Another new addition to the series comes in the form of Ghost Mode. This sees two players competing simultaneously in a race to tackle one of the game's levels. The opposing player is represented as a black and white Agent 47. While you can't do too much to foil their plans, the mode introduces a special coin that can be thrown, creating a distraction in your opponent's world. This can be both a blessing and a curse as a cunning enemy will throw a coin at the most inopportune moment, taking your run from that of a deadly shadow to bumbling. The best way to think of it is as a sort of parallel universe where the only thing visible is the ghost of your cosmic twin. You can't do much to interfere with each other but it's a fun new way to challenge friends and test your kill skills against others. I really hope IO doubles down on this mode and looks for a way to add a co-operative mode to the next game.
Sniper mode is included and is a fun diversion from the games story missions. This mode perches 47 on a ledge overlooking a huge mansion. Players can partner up with a friend or go solo to complete challenges and tick off targets. This mode reminded me of my childhood days at the arcade playing Silent Scope and have me seriously wanting an expanded VR version. The mode is fun for a bit but I found myself hopping back to the main menu to carry on with the normal levels.

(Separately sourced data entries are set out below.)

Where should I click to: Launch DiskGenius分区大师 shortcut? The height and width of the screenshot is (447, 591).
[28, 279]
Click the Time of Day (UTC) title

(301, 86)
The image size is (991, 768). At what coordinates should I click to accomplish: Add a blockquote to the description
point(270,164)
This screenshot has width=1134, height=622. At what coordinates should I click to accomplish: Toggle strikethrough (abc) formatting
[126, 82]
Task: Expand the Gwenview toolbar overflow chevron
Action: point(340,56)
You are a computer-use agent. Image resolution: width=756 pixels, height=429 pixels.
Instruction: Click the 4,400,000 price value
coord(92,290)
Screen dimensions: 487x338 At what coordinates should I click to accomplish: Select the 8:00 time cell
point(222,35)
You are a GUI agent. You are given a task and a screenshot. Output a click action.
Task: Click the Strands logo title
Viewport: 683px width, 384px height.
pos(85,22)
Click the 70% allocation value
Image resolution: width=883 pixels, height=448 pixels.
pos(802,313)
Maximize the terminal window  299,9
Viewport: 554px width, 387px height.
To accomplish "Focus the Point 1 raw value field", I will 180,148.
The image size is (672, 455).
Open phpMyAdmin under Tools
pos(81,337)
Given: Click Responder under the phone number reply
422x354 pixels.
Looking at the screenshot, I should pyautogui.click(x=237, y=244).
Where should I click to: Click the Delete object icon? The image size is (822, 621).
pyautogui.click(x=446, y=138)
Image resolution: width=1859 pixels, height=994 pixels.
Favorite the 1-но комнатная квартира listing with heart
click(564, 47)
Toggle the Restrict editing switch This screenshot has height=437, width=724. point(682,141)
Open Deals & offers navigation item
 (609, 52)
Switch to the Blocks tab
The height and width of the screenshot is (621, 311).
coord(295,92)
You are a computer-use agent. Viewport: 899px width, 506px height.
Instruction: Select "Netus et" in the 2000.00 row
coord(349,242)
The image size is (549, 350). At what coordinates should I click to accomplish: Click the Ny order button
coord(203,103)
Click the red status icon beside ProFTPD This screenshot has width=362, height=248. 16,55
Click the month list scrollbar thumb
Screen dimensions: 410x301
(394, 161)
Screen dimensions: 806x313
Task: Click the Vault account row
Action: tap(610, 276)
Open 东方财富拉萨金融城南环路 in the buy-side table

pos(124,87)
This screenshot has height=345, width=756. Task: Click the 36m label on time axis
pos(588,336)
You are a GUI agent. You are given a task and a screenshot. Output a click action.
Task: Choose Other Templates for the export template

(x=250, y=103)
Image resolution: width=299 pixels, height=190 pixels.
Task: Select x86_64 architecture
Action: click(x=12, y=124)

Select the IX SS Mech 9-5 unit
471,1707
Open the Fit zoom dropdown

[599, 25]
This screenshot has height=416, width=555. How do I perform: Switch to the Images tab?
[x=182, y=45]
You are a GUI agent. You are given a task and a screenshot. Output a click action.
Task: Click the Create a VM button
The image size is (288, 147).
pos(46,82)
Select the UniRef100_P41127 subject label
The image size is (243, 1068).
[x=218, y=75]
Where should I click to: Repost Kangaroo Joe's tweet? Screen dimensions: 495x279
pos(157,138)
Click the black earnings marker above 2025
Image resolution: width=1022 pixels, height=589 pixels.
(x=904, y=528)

Making a welcome return from Hitman 1 is the Elusive target. These are unique one-off targets that will be periodically added over the course of the coming year. Sean Bean is starring as the first target and is available right now. What makes the Elusive Target missions so fun is the fact that you only get one opportunity to punch their ticket. The high stakes this brings to the mission forces you to take your time and work out the safest way to complete the job. Having now joined the ever-growing list of people to kill Sean Bean, I can't wait to see who else IO introduces to the list. As an added bonus for those who own Hitman 1, IO has remastered all of 2016's levels with the added features of Hitman 2. Once downloaded, you can access these from the games menu along with all of the sequels content.
Agent 47 has a convoluted history but it's always been fun in a b-grade kind of way. Hitman 2's story continues the tradition and is a fun popcorn chomping ride. For reasons unknown, IO chose to forgo cutscenes and instead went the route of a voiced slideshow for the story interludes between levels. The only reason I can think of to do this is for cost-cutting or time saving and they cheapened what was otherwise a fantastic game. The story still has me interested and I'm looking forward to seeing what comes next. I just hope it's presented in traditional cutscenes next time.
If you just rush through the story, each mission will likely only take around an hour to complete. My first run through was over in about eight hours, but I immediately went back to the beginning to see everything each level has to offer. Thanks to the replayability of levels, all of the challenges and the inclusion of elusive targets, I'll most likely still be firing up Hitman 2 every now and then until the next game releases. I absolutely love the series and the latest entry has done nothing but solidify those feelings. While I did have a few minor issues, my overall experience was hugely satisfying. If you're a fan of stealth games or any of the prior Hitman titles, you should definitely make space in your gaming schedule for some one on one time with Agent 47 and his doomed targets.